* **Problem to work on**
Set the records down again. Match every line exactly.

* **Source records**
• • •

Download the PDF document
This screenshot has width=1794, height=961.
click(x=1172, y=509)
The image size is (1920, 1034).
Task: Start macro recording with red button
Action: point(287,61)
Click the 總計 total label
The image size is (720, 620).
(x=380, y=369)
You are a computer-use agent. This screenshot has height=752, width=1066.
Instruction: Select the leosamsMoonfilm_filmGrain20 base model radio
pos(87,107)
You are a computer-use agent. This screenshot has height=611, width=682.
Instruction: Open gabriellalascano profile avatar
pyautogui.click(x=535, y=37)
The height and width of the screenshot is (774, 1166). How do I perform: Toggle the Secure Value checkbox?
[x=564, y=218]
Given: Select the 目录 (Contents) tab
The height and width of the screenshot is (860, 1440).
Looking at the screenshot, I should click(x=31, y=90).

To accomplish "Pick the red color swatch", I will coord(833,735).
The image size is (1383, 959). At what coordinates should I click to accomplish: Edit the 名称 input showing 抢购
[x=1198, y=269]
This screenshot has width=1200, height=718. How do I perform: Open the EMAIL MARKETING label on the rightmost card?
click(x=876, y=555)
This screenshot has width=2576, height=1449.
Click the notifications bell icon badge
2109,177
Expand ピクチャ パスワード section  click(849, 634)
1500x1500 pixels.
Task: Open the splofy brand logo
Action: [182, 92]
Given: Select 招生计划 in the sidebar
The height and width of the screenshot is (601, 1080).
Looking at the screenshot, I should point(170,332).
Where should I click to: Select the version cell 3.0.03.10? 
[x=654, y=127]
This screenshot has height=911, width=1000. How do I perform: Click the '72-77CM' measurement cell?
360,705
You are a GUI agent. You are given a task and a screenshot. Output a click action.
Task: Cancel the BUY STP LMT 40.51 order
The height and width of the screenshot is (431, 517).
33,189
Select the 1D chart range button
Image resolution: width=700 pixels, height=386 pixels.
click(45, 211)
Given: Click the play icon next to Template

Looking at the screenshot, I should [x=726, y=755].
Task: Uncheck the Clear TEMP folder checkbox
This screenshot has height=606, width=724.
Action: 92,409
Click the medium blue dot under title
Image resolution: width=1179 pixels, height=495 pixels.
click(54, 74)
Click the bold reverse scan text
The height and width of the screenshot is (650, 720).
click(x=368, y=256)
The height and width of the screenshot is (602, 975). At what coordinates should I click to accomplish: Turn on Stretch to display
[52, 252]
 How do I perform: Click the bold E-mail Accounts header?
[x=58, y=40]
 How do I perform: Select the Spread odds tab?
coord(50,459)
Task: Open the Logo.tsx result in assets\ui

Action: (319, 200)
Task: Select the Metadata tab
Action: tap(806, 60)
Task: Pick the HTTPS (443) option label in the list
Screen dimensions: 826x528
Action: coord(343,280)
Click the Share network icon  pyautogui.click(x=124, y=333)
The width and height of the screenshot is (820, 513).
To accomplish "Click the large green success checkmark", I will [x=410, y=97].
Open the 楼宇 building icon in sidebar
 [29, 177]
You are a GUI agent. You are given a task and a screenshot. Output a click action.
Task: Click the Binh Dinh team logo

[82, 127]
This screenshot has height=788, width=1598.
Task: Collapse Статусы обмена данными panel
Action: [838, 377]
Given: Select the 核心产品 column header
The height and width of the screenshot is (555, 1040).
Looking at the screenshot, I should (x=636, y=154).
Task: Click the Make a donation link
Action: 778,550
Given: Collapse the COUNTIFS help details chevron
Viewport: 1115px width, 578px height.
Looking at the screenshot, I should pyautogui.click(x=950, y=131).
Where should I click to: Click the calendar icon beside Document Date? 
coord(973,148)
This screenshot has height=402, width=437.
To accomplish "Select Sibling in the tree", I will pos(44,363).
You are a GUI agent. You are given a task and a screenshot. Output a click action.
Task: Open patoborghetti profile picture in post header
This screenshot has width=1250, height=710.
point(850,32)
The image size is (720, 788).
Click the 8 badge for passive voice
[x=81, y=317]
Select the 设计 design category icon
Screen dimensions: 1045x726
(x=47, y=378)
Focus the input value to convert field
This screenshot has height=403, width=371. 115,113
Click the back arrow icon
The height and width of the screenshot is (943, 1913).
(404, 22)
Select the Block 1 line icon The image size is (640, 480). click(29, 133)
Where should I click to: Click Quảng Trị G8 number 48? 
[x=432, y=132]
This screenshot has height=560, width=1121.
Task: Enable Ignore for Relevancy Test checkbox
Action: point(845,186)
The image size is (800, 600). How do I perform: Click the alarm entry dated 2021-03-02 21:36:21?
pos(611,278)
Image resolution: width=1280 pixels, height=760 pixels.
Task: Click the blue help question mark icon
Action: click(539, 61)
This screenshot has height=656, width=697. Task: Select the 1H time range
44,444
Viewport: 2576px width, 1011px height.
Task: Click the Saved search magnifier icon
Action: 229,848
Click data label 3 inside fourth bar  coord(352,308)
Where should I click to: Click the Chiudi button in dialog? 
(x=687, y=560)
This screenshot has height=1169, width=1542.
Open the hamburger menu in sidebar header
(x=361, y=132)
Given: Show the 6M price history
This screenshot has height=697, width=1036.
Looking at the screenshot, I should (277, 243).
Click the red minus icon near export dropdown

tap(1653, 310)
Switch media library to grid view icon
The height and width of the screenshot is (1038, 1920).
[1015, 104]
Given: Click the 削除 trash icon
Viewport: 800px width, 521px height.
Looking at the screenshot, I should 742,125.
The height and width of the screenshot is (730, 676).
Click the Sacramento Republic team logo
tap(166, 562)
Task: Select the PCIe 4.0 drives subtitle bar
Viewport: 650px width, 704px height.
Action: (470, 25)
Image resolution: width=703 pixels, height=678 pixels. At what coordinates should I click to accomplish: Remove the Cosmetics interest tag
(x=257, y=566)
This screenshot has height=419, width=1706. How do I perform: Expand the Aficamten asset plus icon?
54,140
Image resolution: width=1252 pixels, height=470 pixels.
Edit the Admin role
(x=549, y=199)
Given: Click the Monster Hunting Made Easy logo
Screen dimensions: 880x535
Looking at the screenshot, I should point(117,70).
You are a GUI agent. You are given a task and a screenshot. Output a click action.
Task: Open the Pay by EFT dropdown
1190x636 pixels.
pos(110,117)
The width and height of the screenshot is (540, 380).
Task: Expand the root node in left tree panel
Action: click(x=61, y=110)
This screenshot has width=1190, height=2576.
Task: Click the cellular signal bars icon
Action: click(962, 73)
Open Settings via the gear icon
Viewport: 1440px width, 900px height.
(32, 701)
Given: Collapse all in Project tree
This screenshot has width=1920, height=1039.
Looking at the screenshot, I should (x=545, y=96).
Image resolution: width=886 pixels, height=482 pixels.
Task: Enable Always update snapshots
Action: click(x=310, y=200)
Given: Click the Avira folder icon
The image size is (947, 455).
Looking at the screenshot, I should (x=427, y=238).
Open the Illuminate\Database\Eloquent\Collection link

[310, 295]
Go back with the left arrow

• • •

* **Answer space**
Download the PDF document
This screenshot has width=1794, height=961.
click(x=1172, y=509)
The image size is (1920, 1034).
Task: Start macro recording with red button
Action: point(287,61)
Click the 總計 total label
The image size is (720, 620).
(x=380, y=369)
You are a computer-use agent. This screenshot has height=752, width=1066.
Instruction: Select the leosamsMoonfilm_filmGrain20 base model radio
pos(87,107)
You are a computer-use agent. This screenshot has height=611, width=682.
Instruction: Open gabriellalascano profile avatar
pyautogui.click(x=535, y=37)
The height and width of the screenshot is (774, 1166). How do I perform: Toggle the Secure Value checkbox?
[x=564, y=218]
Given: Select the 目录 (Contents) tab
The height and width of the screenshot is (860, 1440).
Looking at the screenshot, I should click(x=31, y=90).

To accomplish "Pick the red color swatch", I will coord(833,735).
The image size is (1383, 959). At what coordinates should I click to accomplish: Edit the 名称 input showing 抢购
[x=1198, y=269]
This screenshot has width=1200, height=718. How do I perform: Open the EMAIL MARKETING label on the rightmost card?
click(x=876, y=555)
This screenshot has width=2576, height=1449.
Click the notifications bell icon badge
2109,177
Expand ピクチャ パスワード section  click(849, 634)
1500x1500 pixels.
Task: Open the splofy brand logo
Action: [182, 92]
Given: Select 招生计划 in the sidebar
The height and width of the screenshot is (601, 1080).
Looking at the screenshot, I should point(170,332).
Where should I click to: Select the version cell 3.0.03.10? 
[x=654, y=127]
This screenshot has height=911, width=1000. How do I perform: Click the '72-77CM' measurement cell?
360,705
You are a GUI agent. You are given a task and a screenshot. Output a click action.
Task: Cancel the BUY STP LMT 40.51 order
The height and width of the screenshot is (431, 517).
33,189
Select the 1D chart range button
Image resolution: width=700 pixels, height=386 pixels.
click(45, 211)
Given: Click the play icon next to Template

Looking at the screenshot, I should [x=726, y=755].
Task: Uncheck the Clear TEMP folder checkbox
This screenshot has height=606, width=724.
Action: 92,409
Click the medium blue dot under title
Image resolution: width=1179 pixels, height=495 pixels.
click(54, 74)
Click the bold reverse scan text
The height and width of the screenshot is (650, 720).
click(x=368, y=256)
The height and width of the screenshot is (602, 975). At what coordinates should I click to accomplish: Turn on Stretch to display
[52, 252]
 How do I perform: Click the bold E-mail Accounts header?
[x=58, y=40]
 How do I perform: Select the Spread odds tab?
coord(50,459)
Task: Open the Logo.tsx result in assets\ui

Action: (319, 200)
Task: Select the Metadata tab
Action: tap(806, 60)
Task: Pick the HTTPS (443) option label in the list
Screen dimensions: 826x528
Action: coord(343,280)
Click the Share network icon  pyautogui.click(x=124, y=333)
The width and height of the screenshot is (820, 513).
To accomplish "Click the large green success checkmark", I will [x=410, y=97].
Open the 楼宇 building icon in sidebar
 [29, 177]
You are a GUI agent. You are given a task and a screenshot. Output a click action.
Task: Click the Binh Dinh team logo

[82, 127]
This screenshot has height=788, width=1598.
Task: Collapse Статусы обмена данными panel
Action: [838, 377]
Given: Select the 核心产品 column header
The height and width of the screenshot is (555, 1040).
Looking at the screenshot, I should (x=636, y=154).
Task: Click the Make a donation link
Action: 778,550
Given: Collapse the COUNTIFS help details chevron
Viewport: 1115px width, 578px height.
Looking at the screenshot, I should pyautogui.click(x=950, y=131).
Where should I click to: Click the calendar icon beside Document Date? 
coord(973,148)
This screenshot has height=402, width=437.
To accomplish "Select Sibling in the tree", I will pos(44,363).
You are a GUI agent. You are given a task and a screenshot. Output a click action.
Task: Open patoborghetti profile picture in post header
This screenshot has width=1250, height=710.
point(850,32)
The image size is (720, 788).
Click the 8 badge for passive voice
[x=81, y=317]
Select the 设计 design category icon
Screen dimensions: 1045x726
(x=47, y=378)
Focus the input value to convert field
This screenshot has height=403, width=371. 115,113
Click the back arrow icon
The height and width of the screenshot is (943, 1913).
(404, 22)
Select the Block 1 line icon The image size is (640, 480). click(29, 133)
Where should I click to: Click Quảng Trị G8 number 48? 
[x=432, y=132]
This screenshot has height=560, width=1121.
Task: Enable Ignore for Relevancy Test checkbox
Action: point(845,186)
The image size is (800, 600). How do I perform: Click the alarm entry dated 2021-03-02 21:36:21?
pos(611,278)
Image resolution: width=1280 pixels, height=760 pixels.
Task: Click the blue help question mark icon
Action: click(539, 61)
This screenshot has height=656, width=697. Task: Select the 1H time range
44,444
Viewport: 2576px width, 1011px height.
Task: Click the Saved search magnifier icon
Action: 229,848
Click data label 3 inside fourth bar  coord(352,308)
Where should I click to: Click the Chiudi button in dialog? 
(x=687, y=560)
This screenshot has height=1169, width=1542.
Open the hamburger menu in sidebar header
(x=361, y=132)
Given: Show the 6M price history
This screenshot has height=697, width=1036.
Looking at the screenshot, I should (277, 243).
Click the red minus icon near export dropdown

tap(1653, 310)
Switch media library to grid view icon
The height and width of the screenshot is (1038, 1920).
[1015, 104]
Given: Click the 削除 trash icon
Viewport: 800px width, 521px height.
Looking at the screenshot, I should 742,125.
The height and width of the screenshot is (730, 676).
Click the Sacramento Republic team logo
tap(166, 562)
Task: Select the PCIe 4.0 drives subtitle bar
Viewport: 650px width, 704px height.
Action: (470, 25)
Image resolution: width=703 pixels, height=678 pixels. At what coordinates should I click to accomplish: Remove the Cosmetics interest tag
(x=257, y=566)
This screenshot has height=419, width=1706. How do I perform: Expand the Aficamten asset plus icon?
54,140
Image resolution: width=1252 pixels, height=470 pixels.
Edit the Admin role
(x=549, y=199)
Given: Click the Monster Hunting Made Easy logo
Screen dimensions: 880x535
Looking at the screenshot, I should point(117,70).
You are a GUI agent. You are given a task and a screenshot. Output a click action.
Task: Open the Pay by EFT dropdown
1190x636 pixels.
pos(110,117)
The width and height of the screenshot is (540, 380).
Task: Expand the root node in left tree panel
Action: click(x=61, y=110)
This screenshot has width=1190, height=2576.
Task: Click the cellular signal bars icon
Action: click(962, 73)
Open Settings via the gear icon
Viewport: 1440px width, 900px height.
(32, 701)
Given: Collapse all in Project tree
This screenshot has width=1920, height=1039.
Looking at the screenshot, I should (x=545, y=96).
Image resolution: width=886 pixels, height=482 pixels.
Task: Enable Always update snapshots
Action: click(x=310, y=200)
Given: Click the Avira folder icon
The image size is (947, 455).
Looking at the screenshot, I should (x=427, y=238).
Open the Illuminate\Database\Eloquent\Collection link

[310, 295]
Go back with the left arrow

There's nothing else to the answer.